The double-stranded RNA virus mammalian reovirus displays broad cell, tissue, and host tropism. A critical checkpoint in the reovirus replication cycle resides within viral cytoplasmic inclusions, which are biosynthetic centers of genome multiplication and new-particle assembly. Replication of strain type 3 Dearing (T3) is arrested in Madin-Darby canine kidney (MDCK) cells at a step subsequent to inclusion development and prior to formation of genomic double-stranded RNA. This phenotype is primarily regulated by viral replication protein µ2. To understand how reovirus inclusions differ in productively and abortively infected MDCK cells, we used confocal immunofluorescence and thin-section transmission electron microscopy (TEM) to probe inclusion organization and particle morphogenesis. Although no abnormalities in inclusion morphology or viral protein localization were observed in T3-infected MDCK cells using confocal microscopy, TEM revealed markedly diminished production of mature progeny virions.

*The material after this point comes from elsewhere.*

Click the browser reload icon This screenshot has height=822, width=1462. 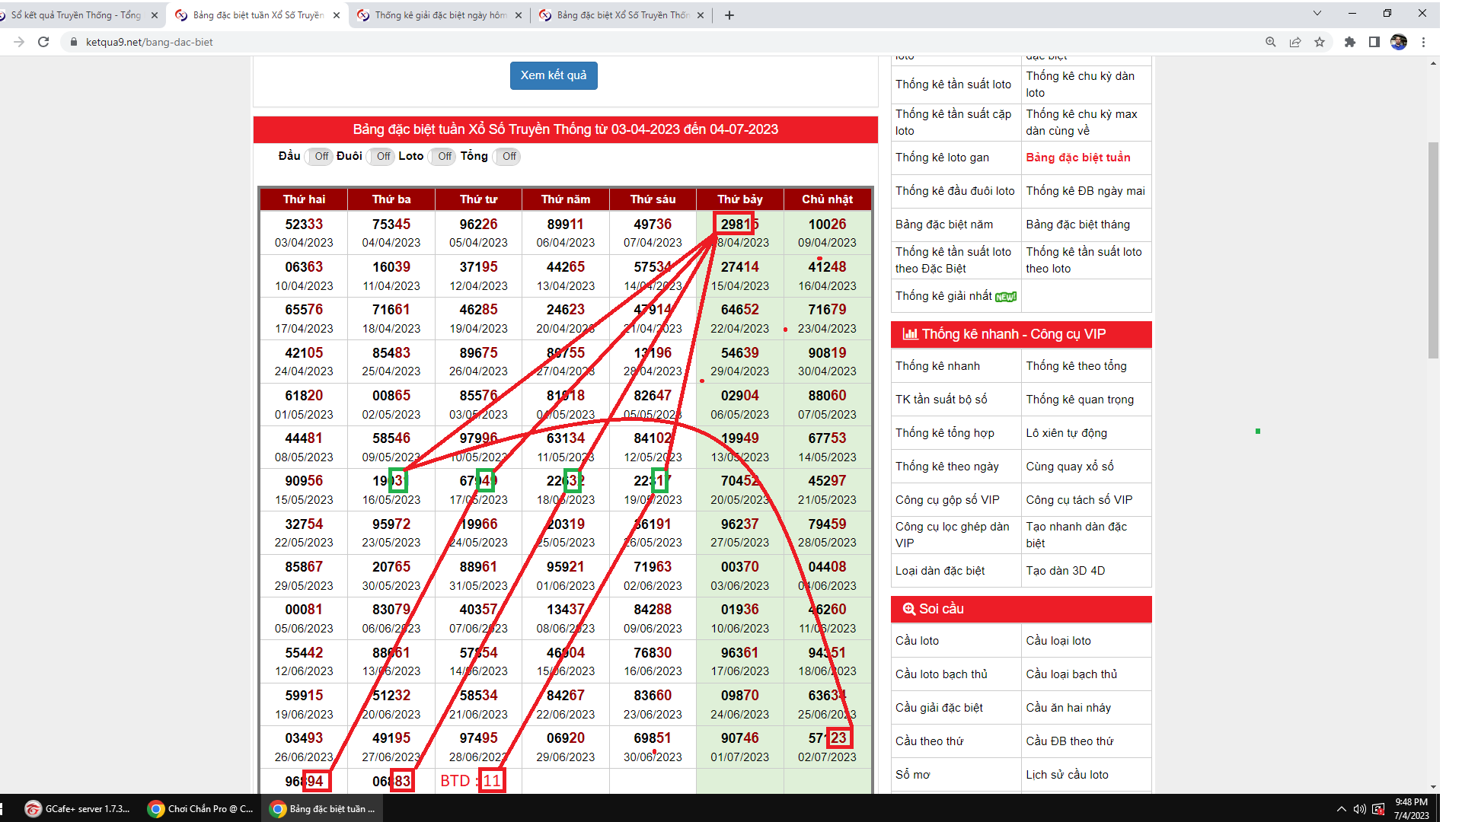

T3 inclusions were less frequent and smaller than those formed by T3-T1M1, a productively replicating reovirus strain, and contained decreased numbers of complete particles. T3 replication was enhanced when cells were cultivated at 31°C, and inclusion ultrastructure at low-temperature infection more closely resembled that of a productive infection. These results indicate that particle assembly in T3-infected MDCK cells is defective, possibly due to a temperature-sensitive structural or functional property of µ2. Thus, reovirus cell tropism can be governed by interactions between viral replication proteins and the unique cell environment that modulate efficiency of particle assembly.